*** PROVIDED ENTRIES ***
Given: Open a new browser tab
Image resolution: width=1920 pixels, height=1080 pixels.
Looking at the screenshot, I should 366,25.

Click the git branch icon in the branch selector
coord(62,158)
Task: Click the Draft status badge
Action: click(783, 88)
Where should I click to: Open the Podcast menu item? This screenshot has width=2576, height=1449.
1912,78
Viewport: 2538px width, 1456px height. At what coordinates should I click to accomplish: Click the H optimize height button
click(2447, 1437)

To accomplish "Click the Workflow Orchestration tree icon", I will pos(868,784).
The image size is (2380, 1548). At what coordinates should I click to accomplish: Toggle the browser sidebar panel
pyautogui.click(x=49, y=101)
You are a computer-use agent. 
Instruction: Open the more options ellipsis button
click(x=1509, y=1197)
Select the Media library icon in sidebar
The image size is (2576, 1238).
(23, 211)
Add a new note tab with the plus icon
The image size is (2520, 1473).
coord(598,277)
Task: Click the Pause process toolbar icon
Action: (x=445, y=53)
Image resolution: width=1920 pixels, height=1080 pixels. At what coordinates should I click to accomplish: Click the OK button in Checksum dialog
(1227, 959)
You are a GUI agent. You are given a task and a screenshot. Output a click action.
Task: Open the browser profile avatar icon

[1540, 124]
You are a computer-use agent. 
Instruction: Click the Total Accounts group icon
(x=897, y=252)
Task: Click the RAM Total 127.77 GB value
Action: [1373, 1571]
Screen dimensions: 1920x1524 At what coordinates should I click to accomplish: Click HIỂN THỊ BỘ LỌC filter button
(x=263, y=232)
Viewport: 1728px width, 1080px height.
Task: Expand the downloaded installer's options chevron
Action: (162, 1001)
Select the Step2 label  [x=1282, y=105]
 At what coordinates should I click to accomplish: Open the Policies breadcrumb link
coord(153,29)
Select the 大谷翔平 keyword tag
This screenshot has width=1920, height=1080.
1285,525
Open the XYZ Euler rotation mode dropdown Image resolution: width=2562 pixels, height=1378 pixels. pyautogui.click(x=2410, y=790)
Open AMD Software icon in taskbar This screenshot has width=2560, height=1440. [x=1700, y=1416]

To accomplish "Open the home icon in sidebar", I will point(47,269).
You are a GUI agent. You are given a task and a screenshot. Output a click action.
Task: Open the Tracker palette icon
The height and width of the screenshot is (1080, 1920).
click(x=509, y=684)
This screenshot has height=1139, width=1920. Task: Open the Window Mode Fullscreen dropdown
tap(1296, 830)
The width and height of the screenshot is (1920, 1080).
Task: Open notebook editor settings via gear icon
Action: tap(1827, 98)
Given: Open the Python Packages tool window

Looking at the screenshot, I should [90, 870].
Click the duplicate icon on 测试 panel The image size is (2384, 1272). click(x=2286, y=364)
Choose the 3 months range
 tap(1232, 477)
*** End of PROVIDED ENTRIES ***
• TASK DETAILS:
Give back every line of the data above exactly as written.

• EXERCISE RESULT:
Given: Open a new browser tab
Image resolution: width=1920 pixels, height=1080 pixels.
Looking at the screenshot, I should 366,25.

Click the git branch icon in the branch selector
coord(62,158)
Task: Click the Draft status badge
Action: click(783, 88)
Where should I click to: Open the Podcast menu item? This screenshot has width=2576, height=1449.
1912,78
Viewport: 2538px width, 1456px height. At what coordinates should I click to accomplish: Click the H optimize height button
click(2447, 1437)

To accomplish "Click the Workflow Orchestration tree icon", I will pos(868,784).
The image size is (2380, 1548). At what coordinates should I click to accomplish: Toggle the browser sidebar panel
pyautogui.click(x=49, y=101)
You are a computer-use agent. 
Instruction: Open the more options ellipsis button
click(x=1509, y=1197)
Select the Media library icon in sidebar
The image size is (2576, 1238).
(23, 211)
Add a new note tab with the plus icon
The image size is (2520, 1473).
coord(598,277)
Task: Click the Pause process toolbar icon
Action: (x=445, y=53)
Image resolution: width=1920 pixels, height=1080 pixels. At what coordinates should I click to accomplish: Click the OK button in Checksum dialog
(1227, 959)
You are a GUI agent. You are given a task and a screenshot. Output a click action.
Task: Open the browser profile avatar icon

[1540, 124]
You are a computer-use agent. 
Instruction: Click the Total Accounts group icon
(x=897, y=252)
Task: Click the RAM Total 127.77 GB value
Action: [1373, 1571]
Screen dimensions: 1920x1524 At what coordinates should I click to accomplish: Click HIỂN THỊ BỘ LỌC filter button
(x=263, y=232)
Viewport: 1728px width, 1080px height.
Task: Expand the downloaded installer's options chevron
Action: (162, 1001)
Select the Step2 label  [x=1282, y=105]
 At what coordinates should I click to accomplish: Open the Policies breadcrumb link
coord(153,29)
Select the 大谷翔平 keyword tag
This screenshot has width=1920, height=1080.
1285,525
Open the XYZ Euler rotation mode dropdown Image resolution: width=2562 pixels, height=1378 pixels. pyautogui.click(x=2410, y=790)
Open AMD Software icon in taskbar This screenshot has width=2560, height=1440. [x=1700, y=1416]

To accomplish "Open the home icon in sidebar", I will point(47,269).
You are a GUI agent. You are given a task and a screenshot. Output a click action.
Task: Open the Tracker palette icon
The height and width of the screenshot is (1080, 1920).
click(x=509, y=684)
This screenshot has height=1139, width=1920. Task: Open the Window Mode Fullscreen dropdown
tap(1296, 830)
The width and height of the screenshot is (1920, 1080).
Task: Open notebook editor settings via gear icon
Action: tap(1827, 98)
Given: Open the Python Packages tool window

Looking at the screenshot, I should [90, 870].
Click the duplicate icon on 测试 panel The image size is (2384, 1272). click(x=2286, y=364)
Choose the 3 months range
 tap(1232, 477)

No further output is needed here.